- 反応性アストロサイトとニューロンの相互作用のPETイメージングにより、アルツハイマー病の病態に新たな知見が得られ、診断と治療のブレークスルーとなる可能性が示された PET imaging of reactive astrocyte-neuron interaction reveals new insights into Alzheimer’s disease pathology, offering a potential breakthrough in diagnosis and treatment
反応性アストロサイトとニューロンの相互作用のPETイメージングにより、アルツハイマー病の病態に新たな知見が得られ、診断と治療のブレークスルーとなる可能性が示された PET imaging of reactive astrocyte-neuron interaction reveals new insights into Alzheimer’s disease pathology, offering a potential breakthrough in diagnosis and treatment
Figure 1. Augmentation of acetate uptake, mediated by MCT1, facilitates Aβ-induced GABA release in reactive astrocyte.
A. Blockade effect of MCT1 inhibitor on 14C-acetate uptake in primary cultured astrocytes.
B. Blockade effect of Mct1 gene-silencing on 14C-acetate uptake in primary cultured astrocytes.
C. Representative images displaying GFAP and MCT1 expressions in primary cultured astrocytes 48 hours after adenovirus treatment.
D. The adenovirus effect on 14C-acetate uptake.
E. Schematic diagram of in vivo micro-PET imaging of adenovirus model.
F. Representative images displaying GFAP and MCT1 expressions in adenovirus model.
G. Schematic diagram of sniffer patch to record GABA current.
H. Representative traces of Ca2+ signal (top) and GABA current (bottom).
11C-acetateと18F-FDGを用いたアルツハイマー病における反応性アストロサイト・ニューロン相互作用の可視化 Visualizing reactive astrocyte-neuron interaction in Alzheimer’s disease using 11C-acetate and 18F-FDG
Min-Ho Nam, Hae Young Ko, Dongwoo Kim, Sangwon Lee, Yongmin Mason Park, Seung Jae Hyeon, Woojin Won, Jee-In Chung, Seon Yoo Kim, Han Hee Jo,Kyeong Taek Oh, Young-Eun Han, Gwan-Ho Lee, Yeon Ha Ju, Hyowon Lee, Hyunjin Kim, Jaejun Heo, Mridula Bhalla, Ki Jung Kim, Jea Kwon, Thor D Stein, Mingyu Kong, Hyunbeom Lee, Seung Eun Lee, Soo-Jin Oh, Joong-Hyun Chun, Mi-Ae Park, Ki Duk Park, Hoon Ryu, Mijin Yun, C Justin Lee
Brain Published:17 April 2023
Reactive astrogliosis is a hallmark of Alzheimer’s disease (AD). However, a clinically validated neuroimaging probe to visualize the reactive astrogliosis is yet to be discovered. Here, we show that PET imaging with 11C-acetate and 18F-fluorodeoxyglucose (18F-FDG) functionally visualizes the reactive astrocyte-mediated neuronal hypometabolism in the brains with neuroinflammation and AD.

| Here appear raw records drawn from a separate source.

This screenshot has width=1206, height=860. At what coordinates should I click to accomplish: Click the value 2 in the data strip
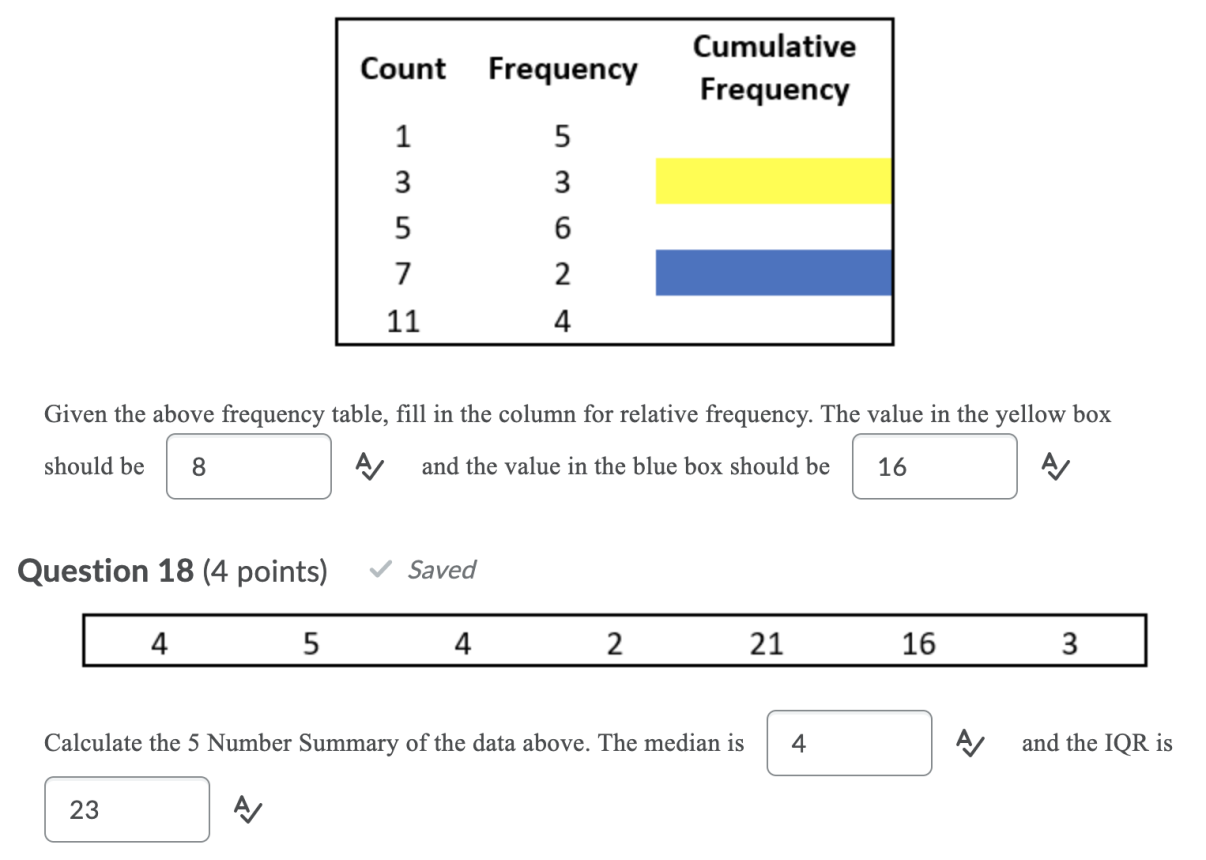click(614, 643)
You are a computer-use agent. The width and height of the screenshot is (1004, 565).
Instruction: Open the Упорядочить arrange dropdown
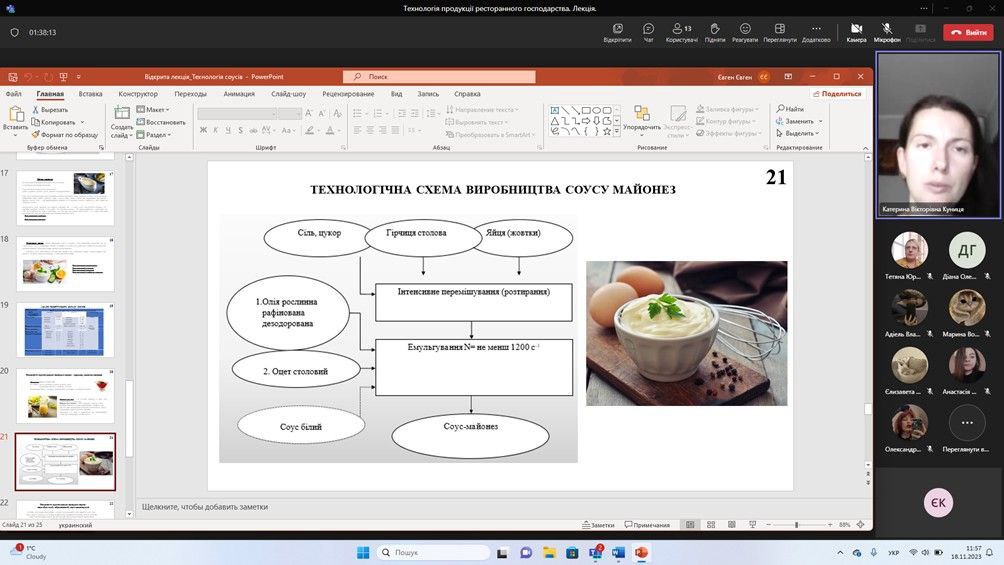pos(641,118)
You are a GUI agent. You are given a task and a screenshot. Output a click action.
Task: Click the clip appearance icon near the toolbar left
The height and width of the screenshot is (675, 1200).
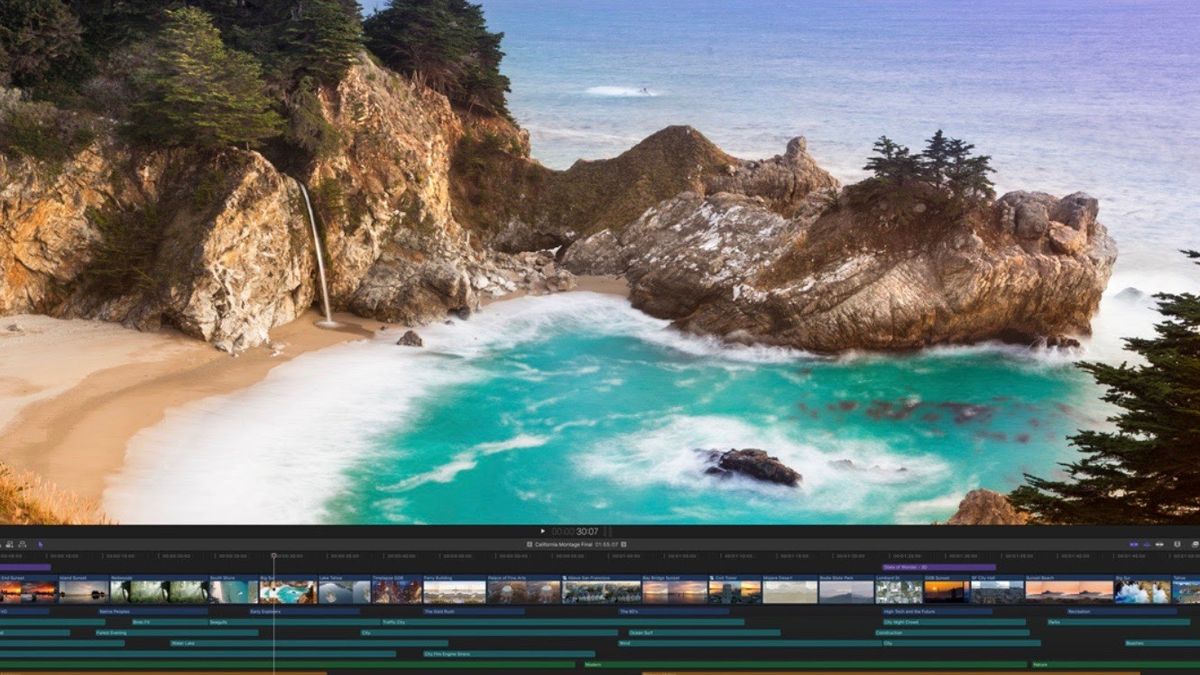point(22,545)
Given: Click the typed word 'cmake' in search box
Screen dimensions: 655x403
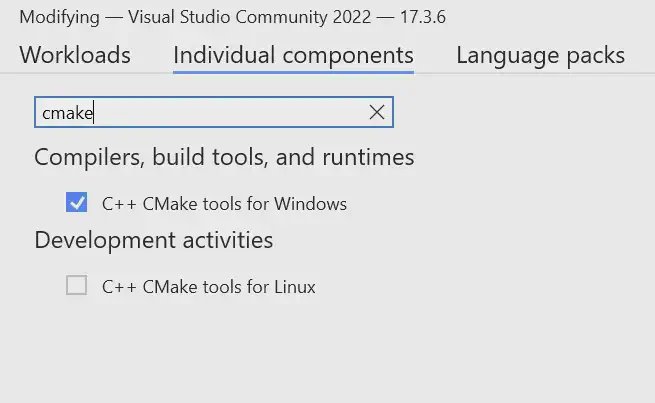Looking at the screenshot, I should [67, 113].
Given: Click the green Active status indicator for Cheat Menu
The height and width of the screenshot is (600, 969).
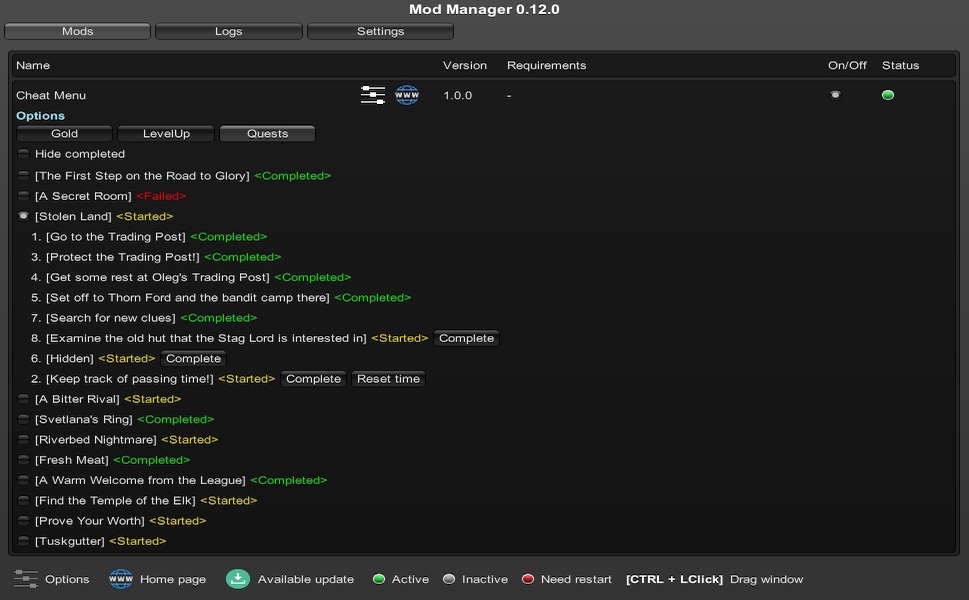Looking at the screenshot, I should point(887,95).
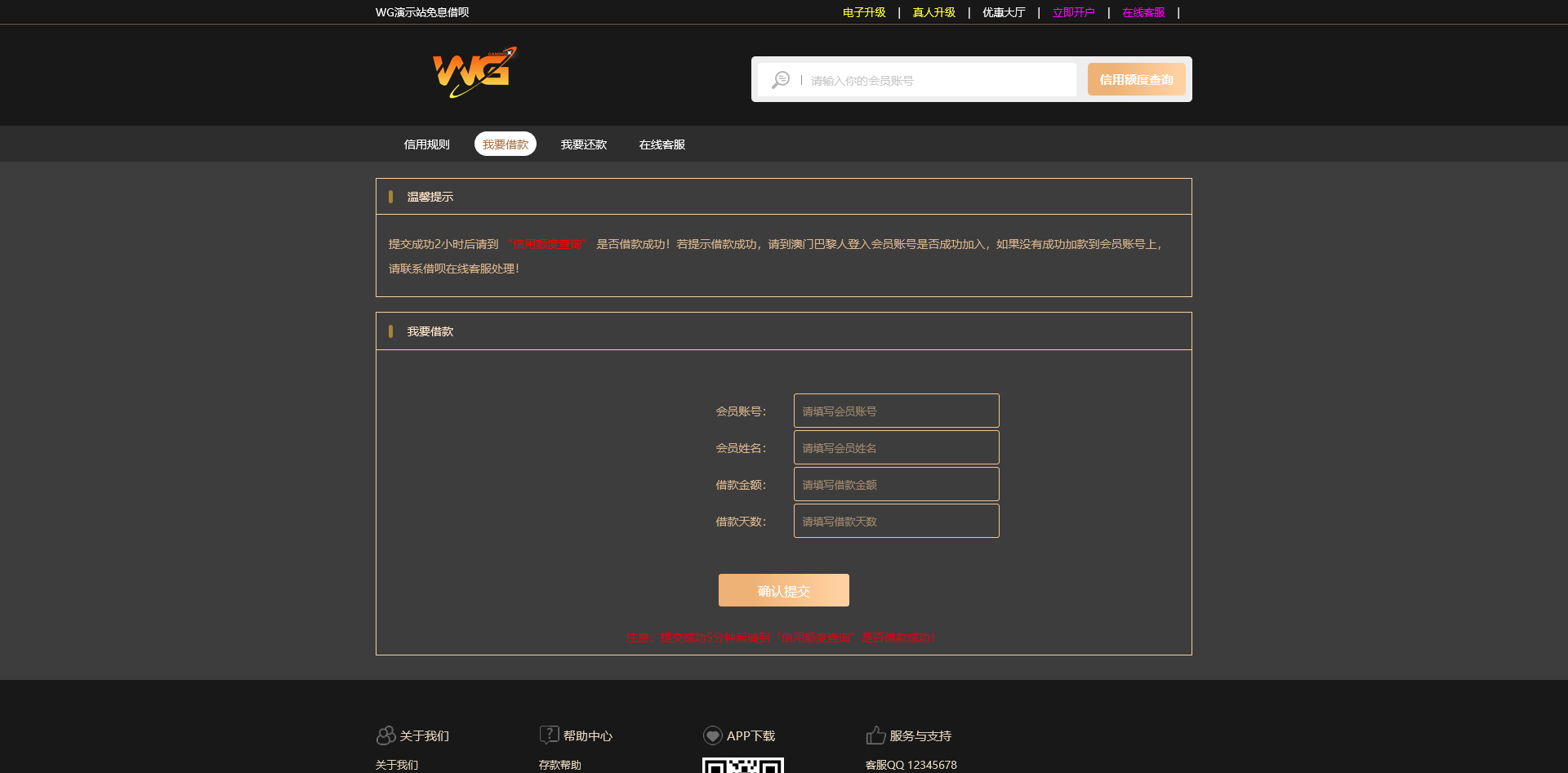
Task: Click the 关于我们 people icon
Action: pyautogui.click(x=385, y=735)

To investigate the alterations of acetate and glucose metabolism in the diseased brains and their impact on the AD pathology, we adopted multifaceted approaches including microPET imaging, autoradiography, immunohistochemistry, metabolomics, and electrophysiology. Two AD rodent models, APP/PS1 and 5xFAD transgenic mice, one adenovirus-induced rat model of reactive astrogliosis, and post-mortem human brain tissues were used in this study. We further curated a proof-of-concept human study that included 11C-acetate and 18F-FDG PET imaging analyses along with neuropsychological assessments from 11 AD patients and 10 healthy control subjects.
We demonstrate that reactive astrocytes excessively absorb acetate through elevated monocarboxylate transporter-1 (MCT1) in rodent models of both reactive astrogliosis and AD. The elevated acetate uptake is associated with reactive astrogliosis and boosts the aberrant astrocytic GABA synthesis when amyloid-β is present. The excessive astrocytic GABA subsequently suppresses neuronal activity, which could lead to glucose uptake through decreased glucose transporter-3 in the diseased brains. We further demonstrate that 11C-acetate uptake was significantly increased in the entorhinal cortex, hippocampus and temporo-parietal neocortex of the AD patients compared to the healthy controls, while 18F-FDG uptake was significantly reduced in the same regions. Additionally, we discover a strong correlation between the patients’ cognitive function and the PET signals of both 11C-acetate and 18F-FDG.
We demonstrate the potential value of PET imaging with 11C-acetate and 18F-FDG by visualizing reactive astrogliosis and the associated neuronal glucose hypometablosim for AD patients. Our findings further suggest that the acetate-boosted reactive astrocyte-neuron interaction could contribute to the cognitive decline in AD.